Given a sequence of click events performed by some user during a typical session in an e-commerce website, the goal is to predict whether the user is going to buy something or not, and if he is buying, what would be the items he is going to buy. The task could therefore be divided into two sub goals:
- Is the user going to buy items in this session? Yes|No
- If yes, what are the items that are going to be bought?
Training Data Files
The training data comprises two different files:
- yoochoose-clicks.dat - Click events. Each record/line in the file has the following fields:
- Session ID – the id of the session. In one session there are one or many clicks.
- Timestamp – the time when the click occurred.
- Item ID – the unique identifier of the item.
- Category – the category of the item.
- yoochoose-buys.dat - Buy events. Each record/line in the file has the following fields:
- Session ID - the id of the session. In one session there are one or many buying events.
- Timestamp - the time when the buy occurred.
- Item ID – the unique identifier of item.
- Price – the price of the item.
- Quantity – how many of this item were bought.

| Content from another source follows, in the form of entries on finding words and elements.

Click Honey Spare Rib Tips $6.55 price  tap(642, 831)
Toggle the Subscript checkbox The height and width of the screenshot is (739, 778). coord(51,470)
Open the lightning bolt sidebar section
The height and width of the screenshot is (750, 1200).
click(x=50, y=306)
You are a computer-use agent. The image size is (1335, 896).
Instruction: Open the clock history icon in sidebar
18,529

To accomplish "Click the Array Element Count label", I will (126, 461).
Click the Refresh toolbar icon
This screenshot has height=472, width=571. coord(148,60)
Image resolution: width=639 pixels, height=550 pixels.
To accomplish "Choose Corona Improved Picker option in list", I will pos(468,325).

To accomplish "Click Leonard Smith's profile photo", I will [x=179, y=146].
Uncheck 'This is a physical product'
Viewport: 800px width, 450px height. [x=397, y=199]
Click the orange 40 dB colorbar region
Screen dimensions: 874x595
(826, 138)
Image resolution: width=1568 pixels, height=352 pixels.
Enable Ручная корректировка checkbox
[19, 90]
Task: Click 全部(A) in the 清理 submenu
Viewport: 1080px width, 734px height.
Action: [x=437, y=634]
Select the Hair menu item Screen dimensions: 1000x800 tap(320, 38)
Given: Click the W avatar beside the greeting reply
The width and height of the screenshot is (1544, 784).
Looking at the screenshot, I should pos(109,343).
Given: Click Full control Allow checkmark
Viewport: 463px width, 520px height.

The Session ID in yoochoose-buys.dat will always exist in the yoochoose-clicks.dat file – the records with the same Session ID together form the sequence of click events of a certain user during the session. The session could be short (few minutes) or very long (few hours), it could have one click or hundreds of clicks. All depends on the activity of the user.
Test File
The Test data is one file:
- yoochoose-test.dat - identically structured as the yoochoose-clicks.dat of the training data
- Session ID
- Timestamp
- Item ID
- Category